A última missão dos estudantes, a pedido de diplomatas do Ruanda, foi uma viagem pelo Nilo para resgatar uma mulher na cidade de Omdurman. Quando o Toyota se aproximou da casa, a mulher, que se identificou como Fifi, enviou-lhes uma mensagem: «Alhamdulilah», escreveu – o que significa «louvado seja Deus» em árabe. Estava grávida de 8 meses e encontrava-se retida naquele lugar há dez dias com o seu filho pequeno. 

Nessa altura, decorria o êxodo dos estrangeiros de Cartum. Os comandos lideraram uma evacuação dramática de helicóptero da embaixada norte- -americana. Aeronaves militares britânicas e francesas aterraram numa pista a norte de Cartum, partindo com diplomatas e cidadãos civis. 

A maior parte das pessoas resgatadas pelos estudantes para o Al Salam tinham abandonado o país a 23 de abril, na nona noite de combates, numa caravana das Nações Unidas com autocarros, carros e SUV que percorreu, numa jornada extenuante de trinta e cinco horas, 845 quilómetros até Porto Sudão. Dali, muitos embarcaram em navios e seguiram pelo mar Vermelho em direção à Arábia Saudita. À medida que os estrangeiros saíam, a maior parte dos cinco milhões de habitantes de Cartum permaneceu na cidade, trancados em casa, a rezar por um cessar-fogo. Ao início, os próprios estudantes também ficaram para trás, mas passados alguns dias também eles saíram da cidade. Um comandante amigo das RSF avisou-os de que era melhor irem porque «algo grande estava para acontecer» no centro da cidade, contou Hassan. Carregaram o Toyota e percorreram 23 quilómetros até ao limite da capital, onde a família de Sami tinha uma casa. 

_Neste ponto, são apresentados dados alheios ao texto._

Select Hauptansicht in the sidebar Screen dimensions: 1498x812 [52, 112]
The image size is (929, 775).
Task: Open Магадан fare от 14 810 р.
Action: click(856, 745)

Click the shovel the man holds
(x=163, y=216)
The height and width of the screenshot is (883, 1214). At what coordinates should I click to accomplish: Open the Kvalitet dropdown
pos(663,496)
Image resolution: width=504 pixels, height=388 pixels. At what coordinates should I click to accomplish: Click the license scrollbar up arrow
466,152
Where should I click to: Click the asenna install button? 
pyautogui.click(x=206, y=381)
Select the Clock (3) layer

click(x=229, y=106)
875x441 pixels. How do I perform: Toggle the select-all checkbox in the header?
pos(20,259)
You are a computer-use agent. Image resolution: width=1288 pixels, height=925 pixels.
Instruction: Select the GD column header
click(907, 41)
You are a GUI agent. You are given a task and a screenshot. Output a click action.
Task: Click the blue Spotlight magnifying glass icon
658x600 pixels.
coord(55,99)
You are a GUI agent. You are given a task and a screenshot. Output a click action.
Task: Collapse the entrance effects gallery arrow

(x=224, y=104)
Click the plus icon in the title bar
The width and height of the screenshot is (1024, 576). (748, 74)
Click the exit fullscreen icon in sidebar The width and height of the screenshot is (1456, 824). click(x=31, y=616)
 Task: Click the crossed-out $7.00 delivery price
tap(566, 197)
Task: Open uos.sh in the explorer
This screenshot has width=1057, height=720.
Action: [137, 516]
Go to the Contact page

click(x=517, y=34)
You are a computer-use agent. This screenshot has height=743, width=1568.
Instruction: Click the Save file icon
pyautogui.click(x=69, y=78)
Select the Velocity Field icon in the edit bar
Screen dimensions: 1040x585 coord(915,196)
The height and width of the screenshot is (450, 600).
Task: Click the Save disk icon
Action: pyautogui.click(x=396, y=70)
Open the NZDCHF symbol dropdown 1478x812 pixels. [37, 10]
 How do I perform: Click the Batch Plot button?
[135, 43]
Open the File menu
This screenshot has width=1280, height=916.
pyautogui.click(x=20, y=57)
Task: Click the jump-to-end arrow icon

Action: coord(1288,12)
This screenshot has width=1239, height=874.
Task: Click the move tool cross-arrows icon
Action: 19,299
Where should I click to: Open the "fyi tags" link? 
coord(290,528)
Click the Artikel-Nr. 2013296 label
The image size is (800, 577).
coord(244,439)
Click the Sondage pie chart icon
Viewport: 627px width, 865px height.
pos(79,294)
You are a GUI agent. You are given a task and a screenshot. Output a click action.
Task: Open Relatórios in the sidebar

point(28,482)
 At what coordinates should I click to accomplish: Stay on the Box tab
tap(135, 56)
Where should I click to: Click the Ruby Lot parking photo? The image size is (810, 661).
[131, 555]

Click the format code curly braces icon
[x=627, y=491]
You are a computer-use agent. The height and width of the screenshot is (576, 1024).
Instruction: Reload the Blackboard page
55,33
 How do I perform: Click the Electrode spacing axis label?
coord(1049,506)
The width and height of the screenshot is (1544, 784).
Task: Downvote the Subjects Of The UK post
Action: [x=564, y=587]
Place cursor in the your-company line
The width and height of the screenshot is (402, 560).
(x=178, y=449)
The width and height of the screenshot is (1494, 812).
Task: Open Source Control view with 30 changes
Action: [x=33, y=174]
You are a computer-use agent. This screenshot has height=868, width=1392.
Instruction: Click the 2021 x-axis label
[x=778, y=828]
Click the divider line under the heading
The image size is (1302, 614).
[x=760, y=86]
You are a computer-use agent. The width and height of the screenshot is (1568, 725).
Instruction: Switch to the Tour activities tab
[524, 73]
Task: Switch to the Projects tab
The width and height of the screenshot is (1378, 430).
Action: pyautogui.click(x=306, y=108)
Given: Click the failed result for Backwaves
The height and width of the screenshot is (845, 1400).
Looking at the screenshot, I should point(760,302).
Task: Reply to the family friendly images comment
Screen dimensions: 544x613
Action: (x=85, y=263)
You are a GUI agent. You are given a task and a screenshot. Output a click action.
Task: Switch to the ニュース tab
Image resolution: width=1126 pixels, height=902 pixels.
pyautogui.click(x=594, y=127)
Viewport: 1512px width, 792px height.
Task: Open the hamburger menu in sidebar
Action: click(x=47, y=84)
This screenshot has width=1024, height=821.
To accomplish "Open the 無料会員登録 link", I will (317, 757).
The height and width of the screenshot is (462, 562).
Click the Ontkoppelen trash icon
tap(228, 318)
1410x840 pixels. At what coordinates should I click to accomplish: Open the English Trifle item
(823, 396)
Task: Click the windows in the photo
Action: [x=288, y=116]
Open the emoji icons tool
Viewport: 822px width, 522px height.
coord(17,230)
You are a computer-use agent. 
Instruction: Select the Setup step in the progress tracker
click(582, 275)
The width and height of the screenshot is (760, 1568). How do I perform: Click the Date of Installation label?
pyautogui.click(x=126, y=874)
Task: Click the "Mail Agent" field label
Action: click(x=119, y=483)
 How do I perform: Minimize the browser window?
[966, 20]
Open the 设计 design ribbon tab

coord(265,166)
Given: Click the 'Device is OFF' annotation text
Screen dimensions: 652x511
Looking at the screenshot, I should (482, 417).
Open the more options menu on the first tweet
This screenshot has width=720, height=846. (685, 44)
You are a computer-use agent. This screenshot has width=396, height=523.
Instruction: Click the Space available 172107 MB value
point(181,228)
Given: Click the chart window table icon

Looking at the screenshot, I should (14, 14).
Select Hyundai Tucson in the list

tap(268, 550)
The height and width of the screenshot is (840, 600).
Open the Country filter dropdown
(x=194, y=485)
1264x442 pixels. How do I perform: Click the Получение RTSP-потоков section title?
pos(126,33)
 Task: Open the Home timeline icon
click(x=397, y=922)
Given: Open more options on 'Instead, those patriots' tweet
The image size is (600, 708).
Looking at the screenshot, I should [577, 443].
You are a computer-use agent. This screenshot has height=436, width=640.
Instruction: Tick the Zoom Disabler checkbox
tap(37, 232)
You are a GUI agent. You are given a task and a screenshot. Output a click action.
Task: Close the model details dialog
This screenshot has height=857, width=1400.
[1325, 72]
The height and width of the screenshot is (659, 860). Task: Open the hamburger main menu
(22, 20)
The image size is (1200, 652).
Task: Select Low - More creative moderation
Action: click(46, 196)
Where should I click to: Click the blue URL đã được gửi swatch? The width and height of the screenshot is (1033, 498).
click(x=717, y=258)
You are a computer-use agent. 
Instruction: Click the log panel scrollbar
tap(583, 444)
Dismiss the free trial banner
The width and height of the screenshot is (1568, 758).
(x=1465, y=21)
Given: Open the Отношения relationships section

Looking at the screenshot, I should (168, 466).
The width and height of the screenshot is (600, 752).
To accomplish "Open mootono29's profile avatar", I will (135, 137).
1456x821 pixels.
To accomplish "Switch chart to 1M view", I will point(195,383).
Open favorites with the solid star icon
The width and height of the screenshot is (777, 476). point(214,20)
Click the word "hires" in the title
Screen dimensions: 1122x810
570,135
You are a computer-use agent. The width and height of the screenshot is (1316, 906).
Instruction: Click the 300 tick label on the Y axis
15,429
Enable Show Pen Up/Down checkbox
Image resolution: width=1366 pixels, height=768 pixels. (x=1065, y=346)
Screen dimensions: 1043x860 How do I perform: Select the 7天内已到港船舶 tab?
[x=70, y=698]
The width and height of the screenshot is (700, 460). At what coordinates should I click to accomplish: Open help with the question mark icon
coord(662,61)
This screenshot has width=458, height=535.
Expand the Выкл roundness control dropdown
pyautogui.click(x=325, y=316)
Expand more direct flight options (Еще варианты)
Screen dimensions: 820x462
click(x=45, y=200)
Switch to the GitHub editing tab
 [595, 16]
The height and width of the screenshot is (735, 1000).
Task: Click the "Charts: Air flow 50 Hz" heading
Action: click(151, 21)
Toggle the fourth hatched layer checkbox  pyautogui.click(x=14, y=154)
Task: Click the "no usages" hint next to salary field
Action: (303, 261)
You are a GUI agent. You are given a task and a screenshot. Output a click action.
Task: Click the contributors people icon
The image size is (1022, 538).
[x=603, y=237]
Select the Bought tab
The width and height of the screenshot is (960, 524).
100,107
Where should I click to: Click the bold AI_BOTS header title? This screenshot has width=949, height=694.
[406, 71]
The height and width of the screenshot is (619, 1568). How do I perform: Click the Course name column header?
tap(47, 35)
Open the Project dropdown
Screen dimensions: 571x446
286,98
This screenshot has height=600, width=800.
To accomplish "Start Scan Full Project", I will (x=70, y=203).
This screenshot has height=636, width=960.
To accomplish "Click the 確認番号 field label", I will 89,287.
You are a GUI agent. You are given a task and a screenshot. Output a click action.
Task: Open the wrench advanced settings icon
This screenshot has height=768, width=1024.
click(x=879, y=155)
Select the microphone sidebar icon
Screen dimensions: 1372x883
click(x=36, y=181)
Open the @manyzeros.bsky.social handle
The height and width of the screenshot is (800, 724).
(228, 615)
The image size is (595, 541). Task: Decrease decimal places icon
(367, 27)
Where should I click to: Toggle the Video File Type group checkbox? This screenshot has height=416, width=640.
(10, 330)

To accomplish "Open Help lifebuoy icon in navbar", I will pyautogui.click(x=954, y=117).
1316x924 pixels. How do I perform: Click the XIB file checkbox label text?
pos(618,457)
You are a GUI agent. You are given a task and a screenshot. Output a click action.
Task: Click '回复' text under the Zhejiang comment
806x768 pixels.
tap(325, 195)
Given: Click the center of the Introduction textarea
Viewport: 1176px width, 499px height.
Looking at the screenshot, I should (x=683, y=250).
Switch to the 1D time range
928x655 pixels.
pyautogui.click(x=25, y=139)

Ponderaram as suas opções durante alguns dias, exercitando-se, bebendo café e lendo. Os aviões de combate rasavam o horizonte e uma bomba extraviada aterrou ali perto, matando membros de uma família que estavam em casa. 


Hassan queria ficar no Sudão, o país que tinha aprendido a amar – e onde estava a apenas um semestre de completar os estudos. Mas o seu tempo ali esgotara-se. 


A 3 de maio, Sami deixou o amigo numa rua onde ele ia apanhar um autocarro na direção da Etiópia e dali de regresso à Tanzânia. No entanto, um ajuste de contas pessoal ensombrava Hassan: os pais iriam ficar a saber que ele estudava no Sudão e não na Argélia. 

Quando se separaram, Hassan pegou no telemóvel e começou a filmar. «A despedir-me do meu companheiro Sami», disse, enquanto o Toyota se afastava e o amigo acenava pela janela. «Até à vista, man. Até à vista.»